Gideon Sa’ar afirmou que Kaja Kallas, a Alta Representante
da UE para os Negócios Estrangeiros e a Política de Segurança, "tem agido, desde há algum tempo, de forma obsessiva e com
flagrante injustiça em relação ao Estado de Israel".
De acordo com a mensagem do ministro israelita, publicada
nas redes sociais, Kallas terá alegadamente comparado Israel à África do Sul
durante o período do Apartheid. Uma "calúnia
de sangue", caracterizou Gideon Sa’ar, referindo que, até ao
momento, a chefe da diplomacia europeia não emitiu "qualquer negação,
esclarecimento ou resposta relativamente a esta declaração grave".
"Recentemente, foi publicado que, durante a sua visita
ao México, ela comparou Israel ao regime racista do apartheid que existiu na
África do Sul", acusou o ministro israelita, que agradeceu "aos muitos representantes eleitos
europeus que condenaram esta
grave declaração".
"Como ministro dos Negócios Estrangeiros do Estado de Israel, não tenho outra escolha senão cortar todo o contacto com a sra.

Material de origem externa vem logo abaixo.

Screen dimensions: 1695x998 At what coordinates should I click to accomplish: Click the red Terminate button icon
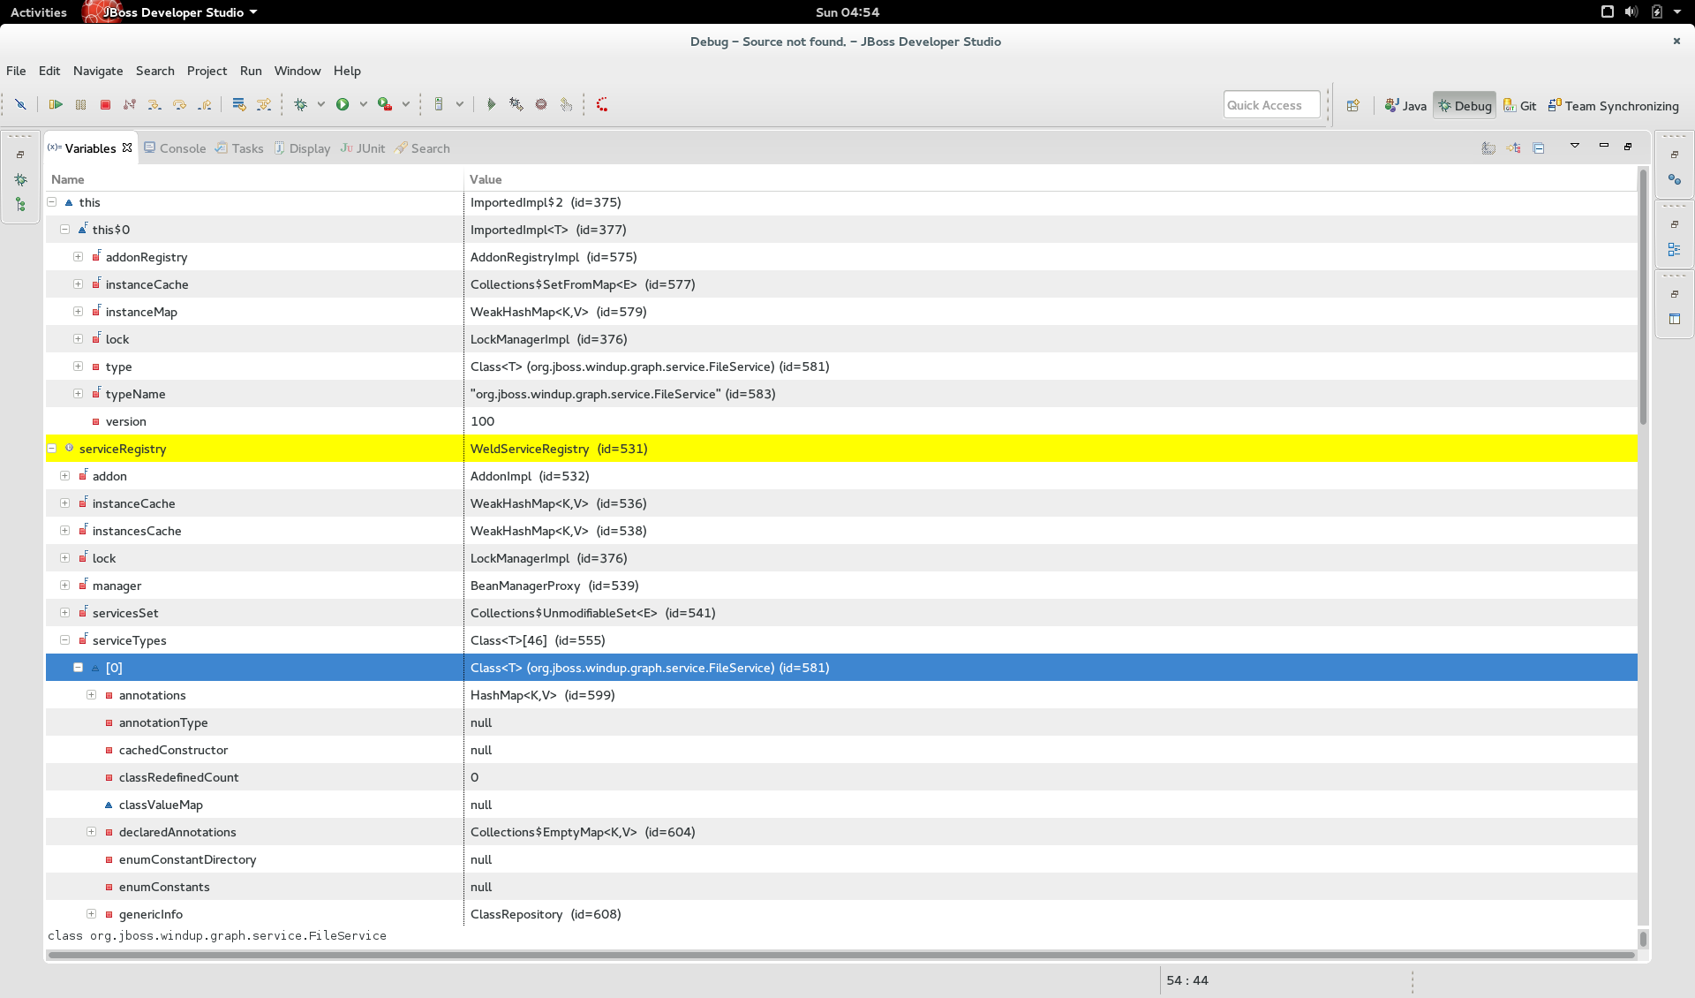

Kallas até que ela se retrate da calúnia de sangue que dirigiu ao único Estado judaico do mundo, que é também a única democracia no Médio Oriente. E é isso que estou a fazer", anunciou Gideon Sa’ar.
Também nas redes sociais, a alta representante europeia
respondeu a Gideon Sa’ar, ao afirmar que valoriza o “diálogo e o envolvimento”

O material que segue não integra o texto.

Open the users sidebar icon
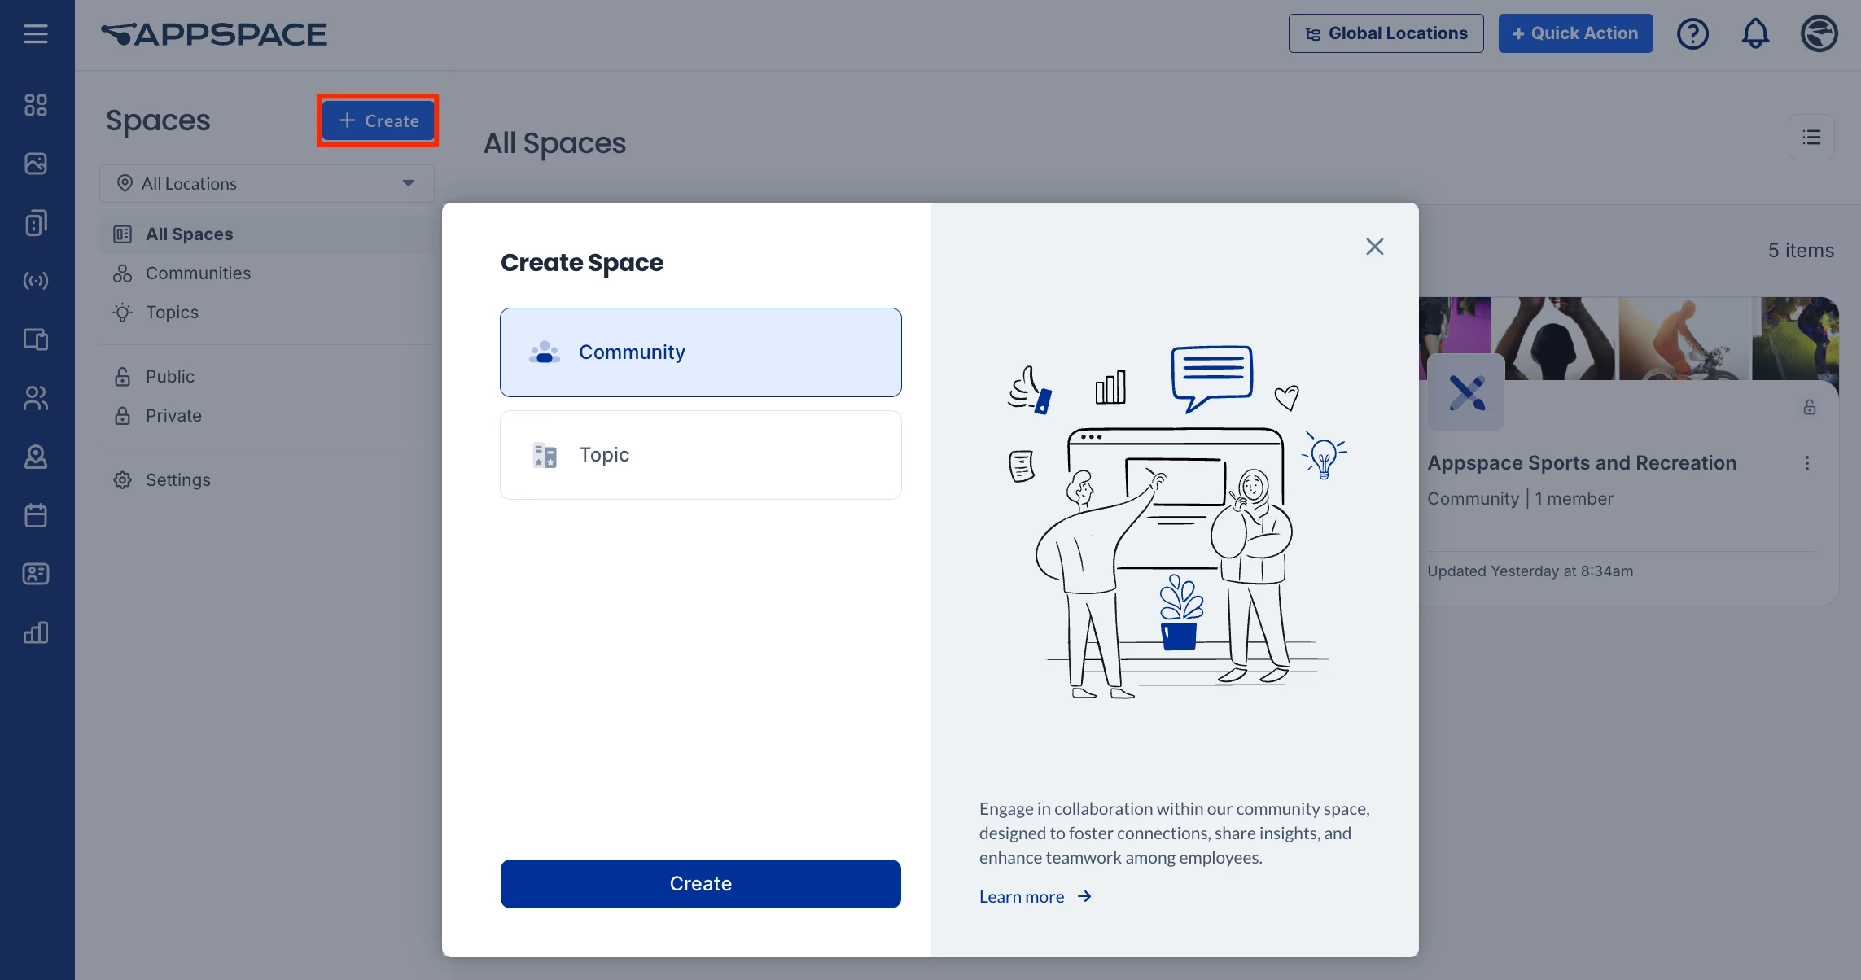 point(36,398)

entre a União Europeia e Israel, sem, no entanto, fazer referências à acusação
do ministro sobre notícias de que teria comparado Israel à África do Sul do
tempo do regime de apartheid.
Dirigindo-se ao ministro israelita, Kaja Kallas começou por
afirmar na mensagem que "a UE e Israel têm
muitos laços" que os unem. "Valorizo o nosso diálogo e
empenho e estou aberta a continuar nesse espírito, com de forma respeitosa e
construtiva", realçou. "O diálogo é a base da diplomacia,
especialmente quando surgem divergências. A UE
está sempre empenhada numa relação construtiva com Israel",
assegurou.
"Para trazer a paz ao Médio Oriente, a solução de dois Estados continua a ser o único caminho viável. A UE condenou os colonatos israelitas ilegais na Cisjordânia, que tornam cada vez mais difícil alcançar esse objetivo. Essa é a posição da UE", afirmou a chefe da diplomacia europeia.